O encontro neste “Arquipélago de Escritores” de autores residentes, escritores (de renome) nacionais e internacionais e um público atento, fazem com que este se afirme como um momento importante no calendário cultural da região.
O carácter evocativo em torno da literatura e da memória de nomes menos conhecidos do grande público, a par do capital simbólico em realizar uma iniciativa, desta natureza, num período de menor procura turística, como forma de combate à sazonalidade do inverno açoriano, é muito pertinente mas não nos deve alhear de um factor (primordial): os escritores requerem ser lidos.
Este é, também, um tempo em que tudo flui a uma velocidade estonteante, no qual a voragem tecnológica transformou, sobremaneira, a nossa relação com a fruição cultural.
Apesar disto, o livro é, talvez, de todos os objectos culturais, aquele que melhor tem resistido ao processo de desmaterialização em curso.
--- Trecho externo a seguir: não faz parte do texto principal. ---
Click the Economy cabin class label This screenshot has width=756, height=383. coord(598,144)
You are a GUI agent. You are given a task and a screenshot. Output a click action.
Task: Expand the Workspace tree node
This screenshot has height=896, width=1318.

Paradoxalmente, assistimos, um pouco por todo o país e em grande medida devido à torrente especulativa do mercado imobiliário, ao encerramento de livrarias históricas.
A par do surgimento de um número muito significativo de pequenas editoras especializadas, a distribuição está concentrada em grandes lojas (marcas) e outros espaços comerciais que são alimentadas pela massificação editorial que tomou conta dos escaparates.
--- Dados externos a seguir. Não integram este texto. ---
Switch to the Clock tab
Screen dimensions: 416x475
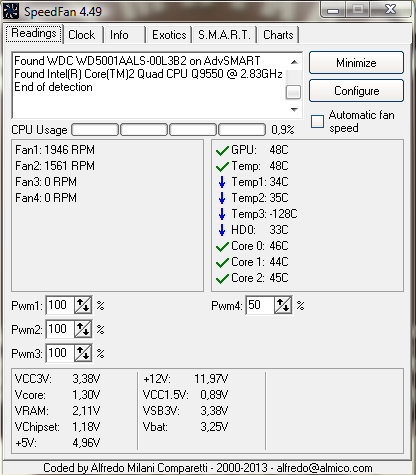(81, 35)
Nos Açores, não existem muitos editores e já tivemos mais livrarias, a distribuição é frágil e a concorrência dos grandes portais nacionais (e internacionais) fazem com que o negócio seja um acto de resiliência às profundas mudanças operadas no sector (e na alteração comportamental dos consumidores).
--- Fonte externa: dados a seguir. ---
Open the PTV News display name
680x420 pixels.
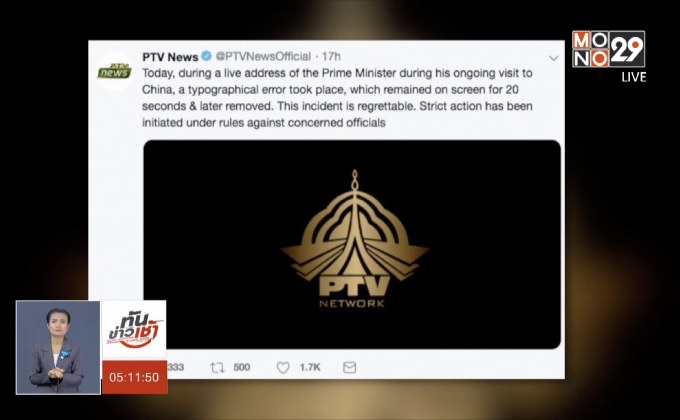pyautogui.click(x=170, y=57)

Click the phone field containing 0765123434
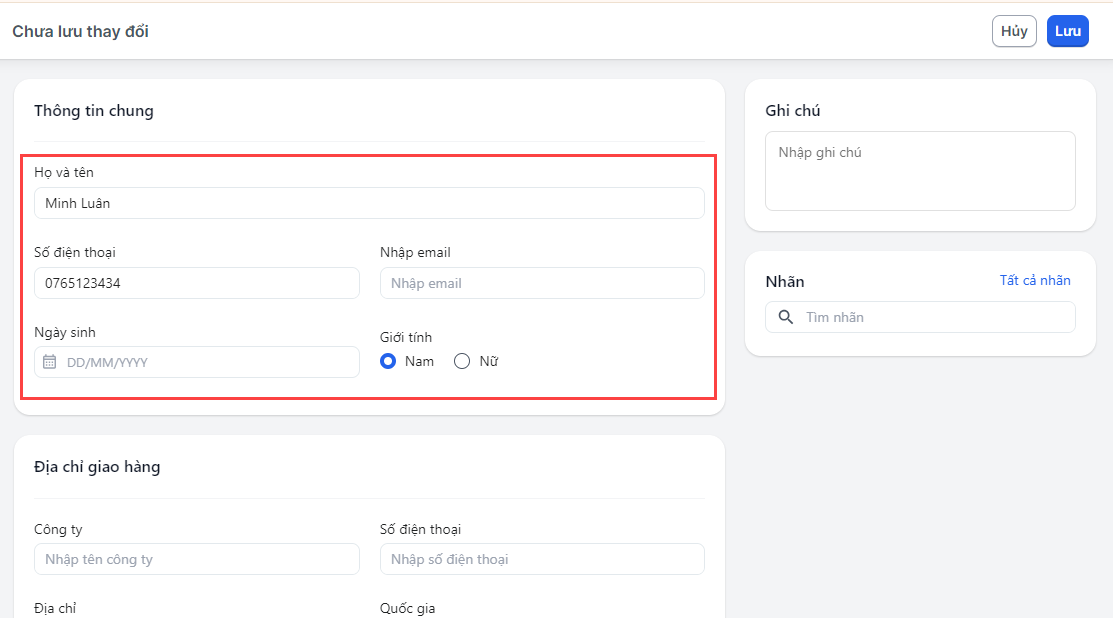coord(197,283)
Acredito que a educação e a cultura são imprescindíveis para o desenvolvimento sustentando de uma região como os Açores, não podemos almejar ser melhores sem alavancar social e culturalmente este povo. Esta não é uma tarefa fácil, nem existe uma fórmula mágica, mas pode e deve ser efectuada com um maior investimento (político e material) no acesso ao livro e à leitura.
Esta semana, na discussão do Plano e Orçamento dos Açores para 2020, não tenho conhecimento que tivesse sido apresentada uma proposta de alteração para aumentar em 5, 10 ou 20% o investimento no sector cultural, enquanto em qualquer outra área (económica), o investimento a fundo perdido é encarado, por exemplo, como normal (e fundamental).
A importância das humanidades tem sido sucessivamente obliterada por um mundo regido por uma fórmula automática no algoritmo do ditame financeiro que arrasta, e define, a política (pública) de muitos países e organizações, sendo certo que “o crescimento económico não gera invariavelmente melhor qualidade de vida” e porque, de forma mais ou menos transversal, “o desprezo e o desdém pelas artes e humanidades põe em risco a qualidade das nossas vidas e a saúde da nossa democracia” (Martha C. Nussbaum, Sem Fins Lucrativos, Edições 70, 2019).